Drone strike hits Michurinsk factory that makes missile guidance parts
Videos geolocated to Michurinsk show overnight fires at the Progress factory, which makes control systems and sensors used on Kh‑101 and Kh‑59 guided missiles; Russia says air defences engaged.
Jun 2, 2026, 9:09 PM EDT
Why it matters: A strike on Progress, a major Michurinsk factory that supplies control systems and sensors for Russian aviation and missiles, hits the industrial backbone that keeps guided weapons working. Repeated attacks on the site show a pattern of targeting defence suppliers.
Driving the news:
- Explosions rocked Michurinsk, Tambov region, in the night of June 3.
- Local posts and media published videos and photos showing fire near the Progress plant.

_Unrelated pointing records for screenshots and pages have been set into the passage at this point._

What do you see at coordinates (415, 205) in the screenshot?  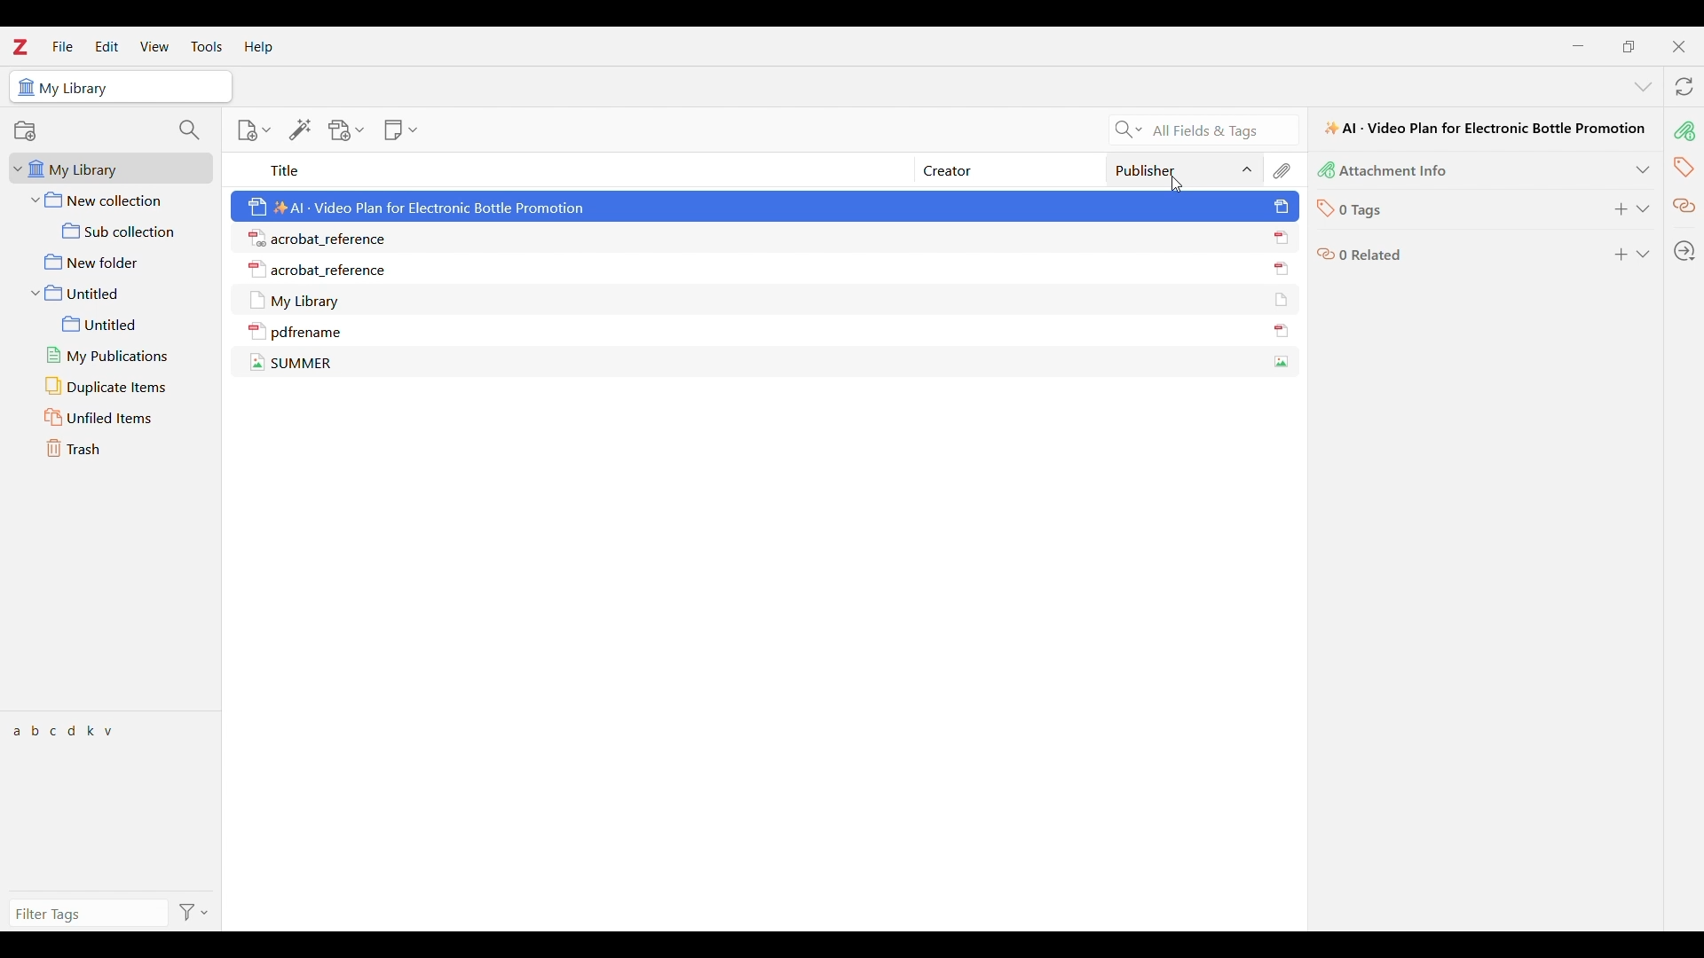 I see `Al - Video Plan for Electronic Bottle Promotion` at bounding box center [415, 205].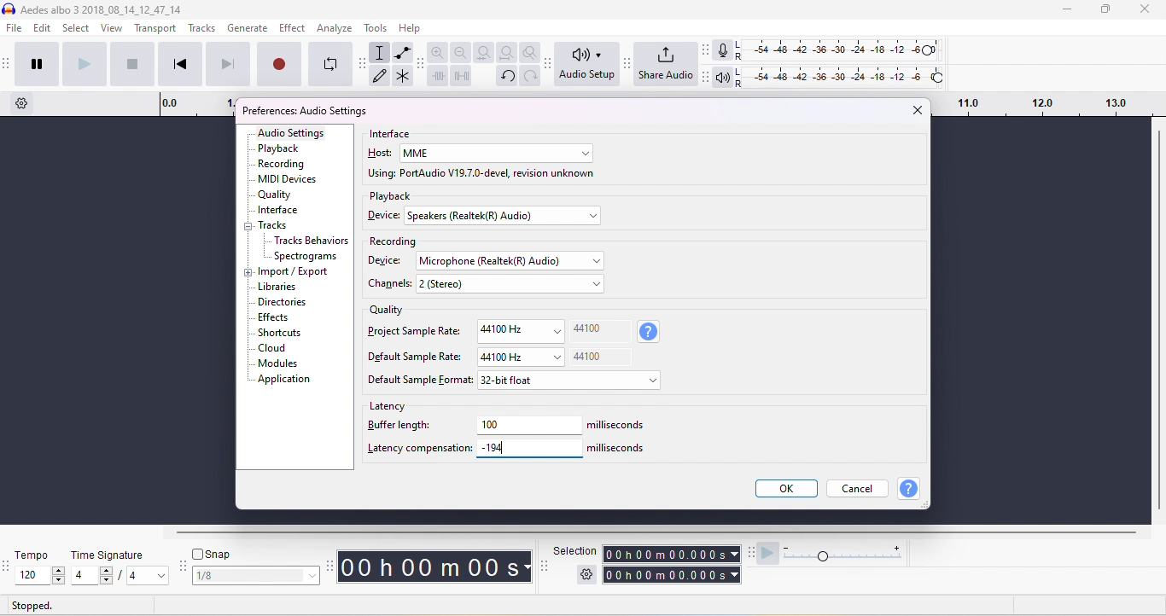  Describe the element at coordinates (1044, 105) in the screenshot. I see `drag time looping region` at that location.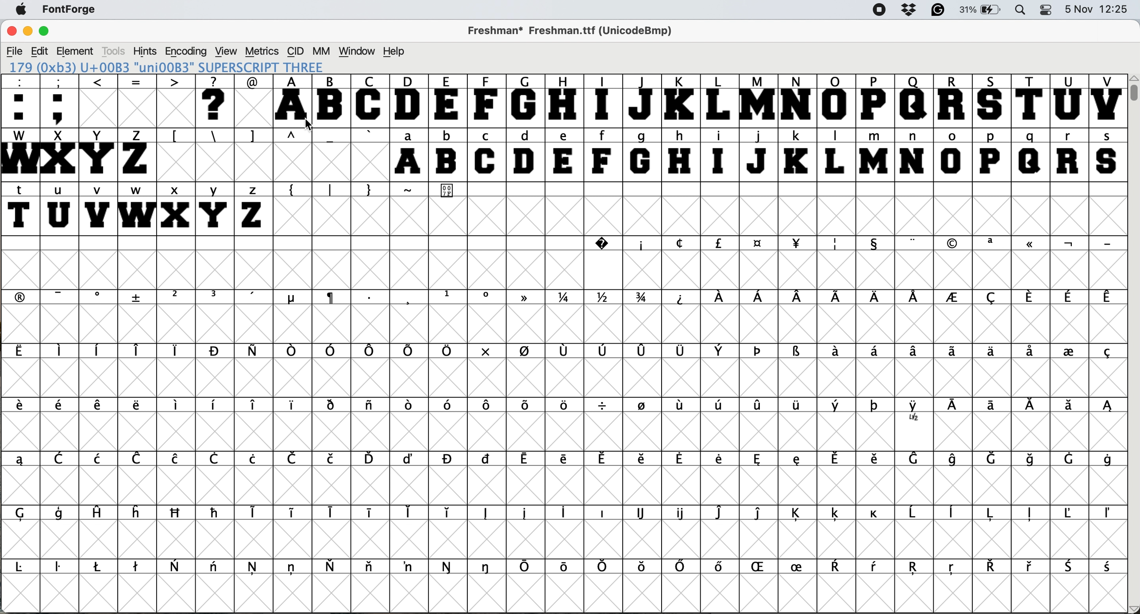 Image resolution: width=1140 pixels, height=614 pixels. Describe the element at coordinates (294, 100) in the screenshot. I see `A` at that location.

- Russia reported air-defence activity and said drones struck the region; officials have not released a damage tally.
On the ground:
- OSINT groups geolocated witness video to the factory grounds.
- Clips capture a buzzing drone sound, then a blast and rising black smoke.
- Eyewitness footage shows flames on or very close to production buildings.
The big picture:
- Progress manufactures control-system equipment, including MP‑95 sensors linked to Kh‑101 testing and gyromotors used on Kh‑59M2 variants.
- The plant also makes civilian electrical gear and equipment for oil and gas pipelines.
- Progress has been hit multiple times before — recorded strikes in Dec 2024, June 2025 and Feb 2026.
What they're saying:
- Russian authorities said air defences engaged hostile aerial targets over the region.
- Ukrainian-linked OSINT projects and analysts identified the geolocated footage as showing the Progress site.
- No official Russian statement has yet published a full assessment of damage or casualties.
The bottom line: A night-time drone strike on a factory that makes missile guidance parts directly targets the supply lines for Russia's guided weapons — and the attacks keep coming.